▶ Try it: Write out exactly the lines of the entries below from the one holding "Switch to the Community tab" to the one holding "Toggle the Reset Time (Sec) checkbox", inclusive, and leave out all other lines.

Segment Start: Exercise material

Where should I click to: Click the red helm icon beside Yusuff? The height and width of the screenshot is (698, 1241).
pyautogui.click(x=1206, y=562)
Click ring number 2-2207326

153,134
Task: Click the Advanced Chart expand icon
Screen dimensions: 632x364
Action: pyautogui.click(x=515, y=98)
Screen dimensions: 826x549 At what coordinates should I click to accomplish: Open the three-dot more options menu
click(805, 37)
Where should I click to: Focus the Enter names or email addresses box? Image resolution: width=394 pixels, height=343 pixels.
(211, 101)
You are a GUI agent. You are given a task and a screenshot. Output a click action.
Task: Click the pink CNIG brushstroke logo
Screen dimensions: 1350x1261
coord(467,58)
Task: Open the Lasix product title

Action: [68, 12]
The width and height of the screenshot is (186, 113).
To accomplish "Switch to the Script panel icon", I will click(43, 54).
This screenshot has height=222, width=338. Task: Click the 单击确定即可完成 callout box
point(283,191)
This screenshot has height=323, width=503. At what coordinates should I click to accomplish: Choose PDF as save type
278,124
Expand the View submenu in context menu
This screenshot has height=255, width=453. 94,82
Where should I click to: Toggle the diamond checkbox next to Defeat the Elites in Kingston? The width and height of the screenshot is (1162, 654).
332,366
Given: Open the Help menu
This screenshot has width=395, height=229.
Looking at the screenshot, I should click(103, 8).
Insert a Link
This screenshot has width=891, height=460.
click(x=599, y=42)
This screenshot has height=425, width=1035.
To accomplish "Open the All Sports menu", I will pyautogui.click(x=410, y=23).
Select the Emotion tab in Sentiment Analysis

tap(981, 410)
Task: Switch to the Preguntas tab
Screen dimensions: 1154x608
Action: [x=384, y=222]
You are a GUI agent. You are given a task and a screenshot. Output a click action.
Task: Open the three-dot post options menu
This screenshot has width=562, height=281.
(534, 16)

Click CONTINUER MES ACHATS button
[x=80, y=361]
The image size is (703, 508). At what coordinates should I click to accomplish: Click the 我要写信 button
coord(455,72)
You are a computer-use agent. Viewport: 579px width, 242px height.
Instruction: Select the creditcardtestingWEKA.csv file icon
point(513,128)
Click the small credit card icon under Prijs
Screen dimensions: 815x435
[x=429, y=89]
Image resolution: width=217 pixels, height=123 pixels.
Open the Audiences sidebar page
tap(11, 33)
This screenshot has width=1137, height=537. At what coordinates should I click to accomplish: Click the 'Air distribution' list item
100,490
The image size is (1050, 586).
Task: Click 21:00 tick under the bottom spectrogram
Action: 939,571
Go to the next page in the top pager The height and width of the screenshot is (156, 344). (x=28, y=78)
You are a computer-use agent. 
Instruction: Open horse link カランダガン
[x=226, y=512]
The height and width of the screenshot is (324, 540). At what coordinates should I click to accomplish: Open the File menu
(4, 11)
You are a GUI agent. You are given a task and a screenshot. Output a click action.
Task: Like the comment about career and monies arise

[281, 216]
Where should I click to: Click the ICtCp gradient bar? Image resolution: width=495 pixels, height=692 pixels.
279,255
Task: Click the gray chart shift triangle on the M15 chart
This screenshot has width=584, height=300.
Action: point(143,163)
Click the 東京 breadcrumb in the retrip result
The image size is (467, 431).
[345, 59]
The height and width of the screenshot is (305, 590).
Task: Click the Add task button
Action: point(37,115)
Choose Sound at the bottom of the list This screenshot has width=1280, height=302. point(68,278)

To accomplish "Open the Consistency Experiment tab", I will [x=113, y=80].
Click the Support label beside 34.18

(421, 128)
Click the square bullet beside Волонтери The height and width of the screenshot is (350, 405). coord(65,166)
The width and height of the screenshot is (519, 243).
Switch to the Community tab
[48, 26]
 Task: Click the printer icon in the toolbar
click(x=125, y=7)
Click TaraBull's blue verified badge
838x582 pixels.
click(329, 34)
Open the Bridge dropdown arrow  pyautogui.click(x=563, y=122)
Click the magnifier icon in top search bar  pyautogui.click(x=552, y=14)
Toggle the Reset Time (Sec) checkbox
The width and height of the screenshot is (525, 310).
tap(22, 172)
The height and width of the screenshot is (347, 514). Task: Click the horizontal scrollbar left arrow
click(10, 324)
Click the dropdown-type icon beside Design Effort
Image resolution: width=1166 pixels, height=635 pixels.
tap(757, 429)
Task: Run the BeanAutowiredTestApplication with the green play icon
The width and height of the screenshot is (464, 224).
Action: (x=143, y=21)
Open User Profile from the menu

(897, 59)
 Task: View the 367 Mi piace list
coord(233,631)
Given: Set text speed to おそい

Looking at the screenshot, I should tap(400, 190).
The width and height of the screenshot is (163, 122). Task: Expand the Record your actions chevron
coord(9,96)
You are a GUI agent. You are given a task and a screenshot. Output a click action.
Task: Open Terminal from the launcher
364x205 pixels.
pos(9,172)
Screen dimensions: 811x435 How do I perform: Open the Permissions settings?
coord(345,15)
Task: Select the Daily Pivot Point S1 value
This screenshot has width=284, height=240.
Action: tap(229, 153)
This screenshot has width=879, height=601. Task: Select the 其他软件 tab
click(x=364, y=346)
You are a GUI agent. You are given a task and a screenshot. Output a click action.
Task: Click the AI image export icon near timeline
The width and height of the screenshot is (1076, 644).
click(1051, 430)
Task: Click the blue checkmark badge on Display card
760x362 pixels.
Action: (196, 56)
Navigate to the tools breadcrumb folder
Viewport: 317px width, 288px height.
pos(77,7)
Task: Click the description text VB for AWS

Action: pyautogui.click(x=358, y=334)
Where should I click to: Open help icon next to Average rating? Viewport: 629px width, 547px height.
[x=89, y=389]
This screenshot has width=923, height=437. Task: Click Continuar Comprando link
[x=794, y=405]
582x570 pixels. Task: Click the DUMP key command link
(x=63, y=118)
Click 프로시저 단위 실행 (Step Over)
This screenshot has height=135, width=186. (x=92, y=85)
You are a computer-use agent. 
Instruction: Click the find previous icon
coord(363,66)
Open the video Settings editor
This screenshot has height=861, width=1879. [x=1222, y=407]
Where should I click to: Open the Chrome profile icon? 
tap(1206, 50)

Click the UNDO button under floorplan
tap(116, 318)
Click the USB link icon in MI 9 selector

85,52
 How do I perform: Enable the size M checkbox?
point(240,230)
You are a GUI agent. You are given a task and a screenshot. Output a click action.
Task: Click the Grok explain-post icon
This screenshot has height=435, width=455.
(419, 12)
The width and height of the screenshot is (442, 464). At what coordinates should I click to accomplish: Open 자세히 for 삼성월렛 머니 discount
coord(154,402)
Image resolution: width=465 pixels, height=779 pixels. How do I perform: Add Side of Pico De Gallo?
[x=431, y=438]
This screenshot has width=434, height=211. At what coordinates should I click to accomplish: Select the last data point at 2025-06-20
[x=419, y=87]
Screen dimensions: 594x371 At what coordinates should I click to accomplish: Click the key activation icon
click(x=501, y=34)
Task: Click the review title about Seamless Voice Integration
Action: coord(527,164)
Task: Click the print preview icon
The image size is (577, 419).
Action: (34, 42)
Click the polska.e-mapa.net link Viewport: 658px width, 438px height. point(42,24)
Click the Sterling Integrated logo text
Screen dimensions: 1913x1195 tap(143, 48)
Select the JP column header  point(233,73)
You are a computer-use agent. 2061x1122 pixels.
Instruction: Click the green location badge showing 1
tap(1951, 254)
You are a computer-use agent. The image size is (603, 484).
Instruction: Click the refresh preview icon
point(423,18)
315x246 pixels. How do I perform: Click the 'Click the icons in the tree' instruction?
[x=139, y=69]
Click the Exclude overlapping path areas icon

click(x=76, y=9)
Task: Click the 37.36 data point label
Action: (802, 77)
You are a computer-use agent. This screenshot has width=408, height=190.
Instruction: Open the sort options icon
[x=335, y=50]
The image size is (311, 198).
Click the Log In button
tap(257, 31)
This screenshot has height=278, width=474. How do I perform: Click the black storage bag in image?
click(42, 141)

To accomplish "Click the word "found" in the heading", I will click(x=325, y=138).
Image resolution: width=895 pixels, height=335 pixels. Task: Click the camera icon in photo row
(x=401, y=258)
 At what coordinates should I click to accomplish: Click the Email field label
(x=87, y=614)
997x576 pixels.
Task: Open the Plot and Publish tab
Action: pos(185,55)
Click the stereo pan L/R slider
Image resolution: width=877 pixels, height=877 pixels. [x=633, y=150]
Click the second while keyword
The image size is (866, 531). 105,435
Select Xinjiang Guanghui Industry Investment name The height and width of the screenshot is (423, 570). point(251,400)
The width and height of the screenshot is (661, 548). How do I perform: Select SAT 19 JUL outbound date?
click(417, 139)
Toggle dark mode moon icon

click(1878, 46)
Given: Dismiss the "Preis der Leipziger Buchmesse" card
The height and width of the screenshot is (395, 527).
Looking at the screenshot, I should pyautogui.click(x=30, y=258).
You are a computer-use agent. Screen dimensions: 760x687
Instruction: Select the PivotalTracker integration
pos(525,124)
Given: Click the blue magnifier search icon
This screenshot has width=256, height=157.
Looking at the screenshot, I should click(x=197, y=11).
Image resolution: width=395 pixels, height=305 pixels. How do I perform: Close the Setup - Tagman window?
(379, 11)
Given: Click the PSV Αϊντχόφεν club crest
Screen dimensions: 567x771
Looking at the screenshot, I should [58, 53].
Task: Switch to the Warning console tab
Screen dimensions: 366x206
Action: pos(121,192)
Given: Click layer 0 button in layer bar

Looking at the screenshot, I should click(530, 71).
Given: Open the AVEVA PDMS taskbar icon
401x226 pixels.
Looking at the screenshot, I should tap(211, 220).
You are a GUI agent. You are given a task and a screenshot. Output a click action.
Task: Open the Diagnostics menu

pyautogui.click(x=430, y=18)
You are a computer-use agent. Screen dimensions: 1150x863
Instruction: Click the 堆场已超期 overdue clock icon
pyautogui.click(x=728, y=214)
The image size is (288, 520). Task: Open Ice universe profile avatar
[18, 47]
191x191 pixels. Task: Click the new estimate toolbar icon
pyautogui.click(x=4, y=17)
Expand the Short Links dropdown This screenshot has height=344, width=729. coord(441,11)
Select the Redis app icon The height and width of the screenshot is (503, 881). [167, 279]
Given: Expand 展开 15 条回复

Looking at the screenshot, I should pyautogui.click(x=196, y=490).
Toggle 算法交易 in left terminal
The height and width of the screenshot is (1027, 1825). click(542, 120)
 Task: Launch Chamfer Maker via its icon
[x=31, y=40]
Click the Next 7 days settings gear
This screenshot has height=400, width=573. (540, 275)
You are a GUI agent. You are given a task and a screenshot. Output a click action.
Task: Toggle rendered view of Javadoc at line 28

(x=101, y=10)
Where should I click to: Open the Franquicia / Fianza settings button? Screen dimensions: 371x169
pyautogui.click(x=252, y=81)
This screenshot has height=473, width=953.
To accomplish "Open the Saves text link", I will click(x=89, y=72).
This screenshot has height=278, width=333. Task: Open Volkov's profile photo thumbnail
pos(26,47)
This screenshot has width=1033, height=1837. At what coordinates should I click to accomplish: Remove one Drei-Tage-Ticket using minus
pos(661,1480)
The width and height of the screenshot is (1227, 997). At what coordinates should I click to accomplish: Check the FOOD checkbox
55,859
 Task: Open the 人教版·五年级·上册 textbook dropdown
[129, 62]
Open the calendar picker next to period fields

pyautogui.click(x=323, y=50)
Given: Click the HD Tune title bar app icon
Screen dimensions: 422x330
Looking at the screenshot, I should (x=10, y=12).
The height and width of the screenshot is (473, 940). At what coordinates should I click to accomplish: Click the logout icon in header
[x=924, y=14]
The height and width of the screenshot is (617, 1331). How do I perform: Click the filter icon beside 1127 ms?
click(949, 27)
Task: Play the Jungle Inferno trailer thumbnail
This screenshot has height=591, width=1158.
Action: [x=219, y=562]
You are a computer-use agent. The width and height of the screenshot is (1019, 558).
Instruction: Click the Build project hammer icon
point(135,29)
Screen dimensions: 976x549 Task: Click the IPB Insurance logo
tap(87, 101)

Segment End: Exercise material

▶ Response to the exercise:
Switch to the Community tab
[48, 26]
 Task: Click the printer icon in the toolbar
click(x=125, y=7)
Click TaraBull's blue verified badge
838x582 pixels.
click(329, 34)
Open the Bridge dropdown arrow  pyautogui.click(x=563, y=122)
Click the magnifier icon in top search bar  pyautogui.click(x=552, y=14)
Toggle the Reset Time (Sec) checkbox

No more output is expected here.